Auf mehrfache Weise im Fokus des Films steht "Strange Fruit": Der Song aus dem Jahr 1939 basiert auf dem Gedicht "Bitter Fruit" von Abel Meeropol. Er beschreibt ganz direkt einen Lynchmord im Süden der USA und gilt als früher Ausdruck einer Bürgerrechtsbewegung. Deswegen ist Billie Holiday zunehmend auch der Polizei ein Dorn im Auge. In ihrer Karriere ging es mehrmals darum, ob sie das Lied auf einer Bühne als Zugabe singen dürfe. Als sie sich dem Management widersetzt und "Strange Fruit" singt, wird sie verhaftet und landet im Gefängnis.
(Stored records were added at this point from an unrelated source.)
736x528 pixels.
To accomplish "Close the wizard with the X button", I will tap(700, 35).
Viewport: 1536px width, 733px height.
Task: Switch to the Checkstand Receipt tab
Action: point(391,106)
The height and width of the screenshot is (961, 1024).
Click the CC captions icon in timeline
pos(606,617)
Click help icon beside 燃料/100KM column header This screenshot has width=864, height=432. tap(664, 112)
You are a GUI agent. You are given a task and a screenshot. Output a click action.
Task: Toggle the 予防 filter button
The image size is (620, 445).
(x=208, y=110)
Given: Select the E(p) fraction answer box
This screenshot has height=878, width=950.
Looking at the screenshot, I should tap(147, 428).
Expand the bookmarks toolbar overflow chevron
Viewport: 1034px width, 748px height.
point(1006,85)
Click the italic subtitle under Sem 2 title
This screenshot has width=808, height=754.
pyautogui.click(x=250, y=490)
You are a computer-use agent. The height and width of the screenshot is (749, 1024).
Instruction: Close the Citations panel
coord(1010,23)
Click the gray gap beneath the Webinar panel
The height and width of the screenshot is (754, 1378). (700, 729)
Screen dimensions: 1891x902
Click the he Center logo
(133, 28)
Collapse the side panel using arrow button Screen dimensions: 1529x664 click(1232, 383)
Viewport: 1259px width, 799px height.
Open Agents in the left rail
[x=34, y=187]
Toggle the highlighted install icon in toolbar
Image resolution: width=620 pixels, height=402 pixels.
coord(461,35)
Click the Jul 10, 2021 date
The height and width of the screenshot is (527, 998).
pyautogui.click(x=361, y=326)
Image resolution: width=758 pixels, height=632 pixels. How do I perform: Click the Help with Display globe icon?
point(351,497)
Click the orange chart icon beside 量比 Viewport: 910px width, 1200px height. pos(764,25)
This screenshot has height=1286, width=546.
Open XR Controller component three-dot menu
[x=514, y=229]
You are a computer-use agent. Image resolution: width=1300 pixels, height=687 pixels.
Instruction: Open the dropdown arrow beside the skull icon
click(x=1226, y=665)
Anders als frühere Leinwandbiografien liegt "The United States vs. Billie Holiday" nicht die Autobiografie der Künstlerin zugrunde, sondern das Sachbuch "Chasing the Scream" von Johann Hari. Der Untertitel "The First and Last Days of the War on Drugs" skizziert, worum es geht: um Handel, Prävention, Drogensucht. Darum, wie sehr Schwarze in diesem Drogenkrieg kriminalisiert wurden und wie die Politik das Thema für sich benutzte und benutzt. Die heroinabhängige Sängerin ist unter den Protagonisten der Recherche des Journalisten. Ebenso wie der Regierungsbeamte Harry J. Anslinger, der im Film als ihr Widersacher gezeichnet ist und immer wieder Ermittlungen gegen sie einleitet.

Andra Day liefert darstellerisch sowie gesanglich eine betörende und mutige Performance ab und erhielt dafür auch einen Golden Globe. Sie interpretiert Holidays Songs ohne zwanghafte Originaltreue, die der Sängerin selbst in ihrer Karriere stets zuwider war. Die 36-Jährige bleibt als eigenständige Künstlerin in diesem Biopic erkennbar, verschwimmt weder mit ihrer Rolle noch mit der Figur. Das ist selten und vielleicht die allergrößte Stärke von "United States vs. Billie Holiday".

Es hapert aber an der Mutlosigkeit der Umsetzung: Es wirkt, als wollten sich die Macher nicht entscheiden, was das für ein Film sein soll. Für ein Biopic ist man zu weit weg von der Protagonistin. Für eine Story über den Drogenkrieg der USA nicht spezifisch genug. Und für einen Kunstfilm mit einigen experimentellen, rauschhaften Szenen nicht originell und mutig genug. Die größte Schwäche dieses Films ist aber, dass man der Protagonistin, die sich immer treu geblieben ist und sich von nichts und niemandem brechen ließ, selbst in den dramatischsten Szenen nicht wirklich nahekommt. Auch in ihren letzten Stunden am Krankenbett nicht, als sie bereits im Sterben liegt und die Bundespolizei ihr noch immer eine kriminelle Tat anhängen will.